Royal Mail vs Flat Fee: What’s Really Happening?

While many postal services will default to a flat customs fee during the six-month transition, Royal Mail has confirmed it will not automatically apply this approach. Instead:

  • Royal Mail will use ad valorem duties, charging a percentage of the shipment’s value, typically around 10–16% for common handmade goods.

  • They are launching a Postal Delivered Duties Paid (PDDP) service, which allows sellers to pay these fees upfront, so buyers aren’t hit with additional costs later.

  • Sellers using other postal carriers (or those without complete customs data) may still incur a flat fee of $80–$200, depending on how USPS processes the package.


For UK-based sellers, this could make Royal Mail a far more cost-effective option compared to the flat fee applied by other national postal operators.


And What About the U.S. Postal Service and Customs?

It’s easy to focus on what we, as overseas sellers, need to change — but the reality is that U.S. postal services and customs themselves will also have to adapt.

Processing millions of extra low-value parcels through a duty-collection system is no small feat.


USPS and U.S. Customs & Border Protection will need to:

  • Update their software systems to handle duty calculation on every parcel, not just higher-value ones.

  • Train staff to manage new tariff codes and processes.

  • Coordinate with international postal services to ensure the correct data is transmitted ahead of arrival.

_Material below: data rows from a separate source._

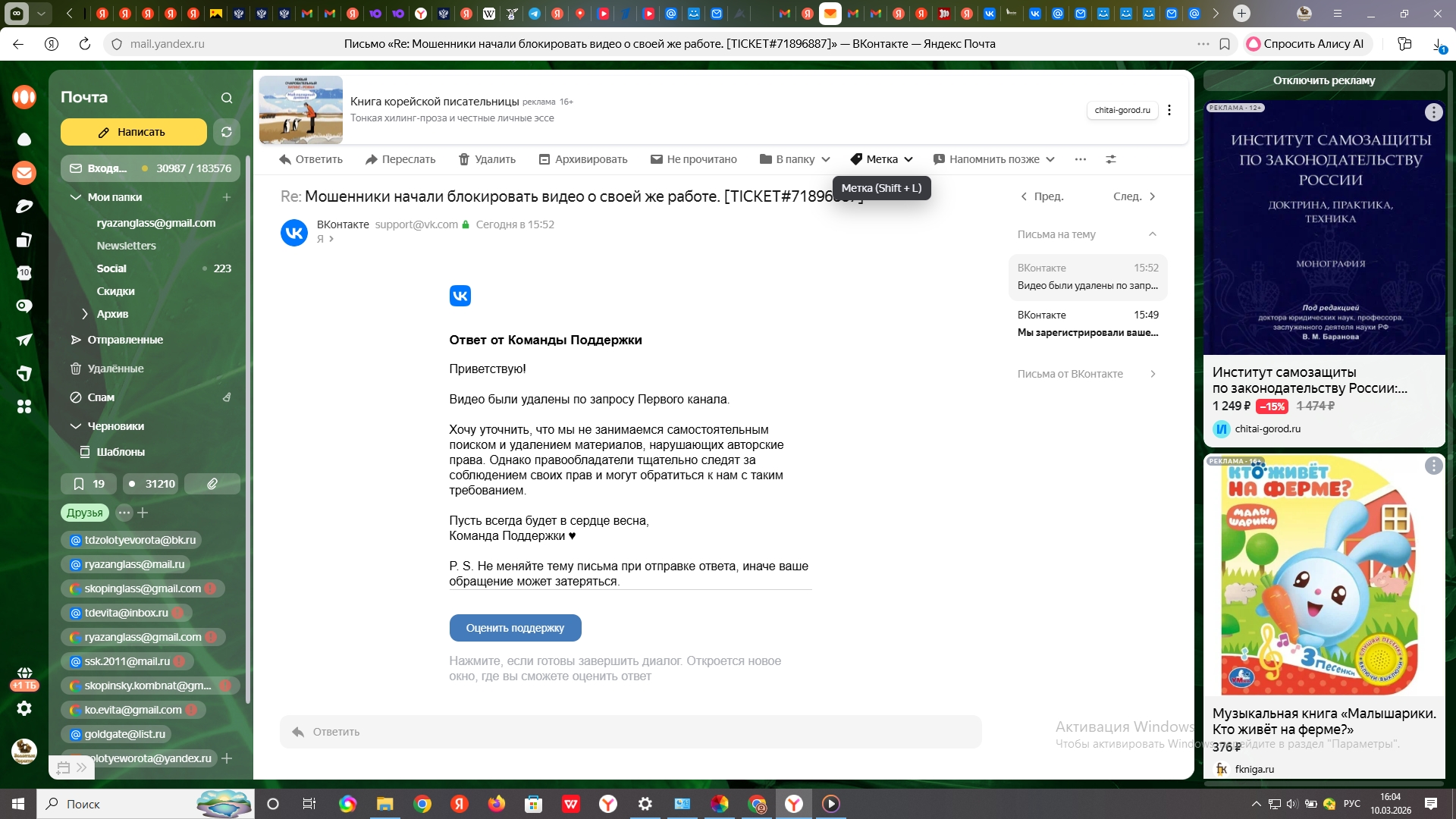The image size is (1456, 819).
Task: Click the bookmark icon in the address bar
Action: click(x=1225, y=44)
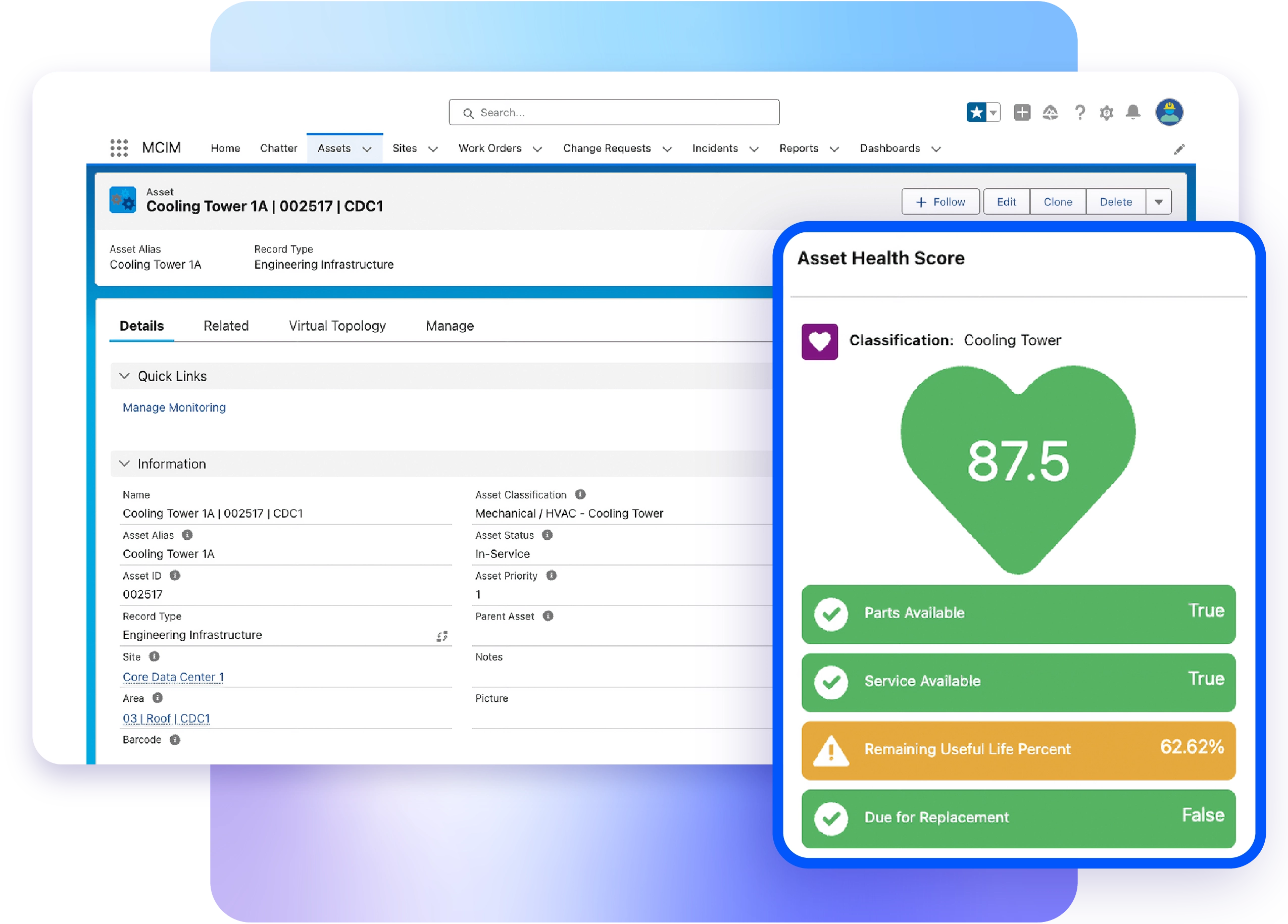Click the pencil icon to edit navigation
Viewport: 1288px width, 924px height.
[x=1179, y=149]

And let’s be honest — that’s not something that gets done overnight. We can expect delays, inconsistencies, and instances where parcels are processed under different rules, depending on the day, port of entry, or individual handling them. For sellers, that means a period of unpredictability — and for customers, it could mean slower delivery times and more confusion at the door.


What Businesses Can Do Now

Until there’s a clear, standardised approach, we have to do what we can to minimise the fallout:

  1. Communicate clearly: Place a prominent note on listings for U.S. customers explaining any applicable fees.

  2. Explore Delivered Duty Paid (DDP): Utilise shipping options where duties are paid upfront, so customers don’t receive a surprise bill.

  3. Bundle products: Higher-value orders may make the percentage-based duty or even the temporary flat fee less painful.

  4. Consider U.S.-based fulfilment: If the volume makes sense, keeping stock in the States could bypass the issue entirely.


Final Word

Tariff D-Day has arrived, and it’s reshaping international (handmade) trade overnight. The burden is falling on both sides — on makers like me, already battling high shipping costs in the Netherlands, and on loyal U.S. customers who suddenly face hefty extra charges.


The lack of process, the inconsistent messaging, and the unpredictability make this more than just a logistical challenge — it’s a real threat to the relationships we’ve built with our customers over the years of trading.


For now, the best we can do is stay informed, adapt quickly, and maintain open and honest conversations with our buyers. The landscape has changed, but small businesses have a way of surviving storms — we’ll just have to get creative in how we weather this one.